Dual-wavelength demodulation technique for interrogating a shortest cavity in multi-cavity fiber-optic Fabry-Pérot sensors.

This paper demonstrates, for the first time, a novel demodulation technique that can be applied for interrogating a shortest cavity in multi-cavity Fabry–Perot (F–P) sensors. In this demodulation technique, using an amplified spontaneous emission (ASE) light source and two optical fiber broadband filters, the interference only occurs in a shortest F–P cavity that is shorter than the half of the coherence length. Using a signal calibration algorithm, two low-coherence interference optical signals with similar coherence lengths were calibrated to obtain two quadrature signals.

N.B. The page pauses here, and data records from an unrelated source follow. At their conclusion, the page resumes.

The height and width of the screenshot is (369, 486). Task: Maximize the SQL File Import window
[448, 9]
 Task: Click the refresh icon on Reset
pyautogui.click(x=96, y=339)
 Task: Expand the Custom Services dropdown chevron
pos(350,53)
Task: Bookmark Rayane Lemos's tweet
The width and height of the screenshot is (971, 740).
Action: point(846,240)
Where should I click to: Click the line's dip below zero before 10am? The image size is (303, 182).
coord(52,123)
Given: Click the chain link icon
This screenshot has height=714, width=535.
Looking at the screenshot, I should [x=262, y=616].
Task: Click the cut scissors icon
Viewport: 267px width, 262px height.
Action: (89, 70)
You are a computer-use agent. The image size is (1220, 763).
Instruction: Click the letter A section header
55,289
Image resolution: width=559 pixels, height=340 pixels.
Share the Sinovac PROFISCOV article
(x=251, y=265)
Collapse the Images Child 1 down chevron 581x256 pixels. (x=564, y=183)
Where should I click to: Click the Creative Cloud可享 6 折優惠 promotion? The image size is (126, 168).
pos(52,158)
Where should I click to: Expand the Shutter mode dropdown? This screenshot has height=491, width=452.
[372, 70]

Then, the change in the cavity length of the shortest F–P cavity was interrogated by the two quadrature signals and the arctangent algorithm. The experimental results show that the demodulation technique successfully extracted 1 kHz and 500 Hz vibration signals with 39.28 µm and 64.84 µm initial cavity lengths, respectively, in a multi-cavity F–P interferometer. The demodulation speed is up to 500 kHz, and the demodulation technique makes it possible for multi-cavity F–P sensors to measure dynamic and static parameters simultaneously. The results show that the demodulation technique has wide application potential in the dynamic measurement of multi-cavity F–P sensors.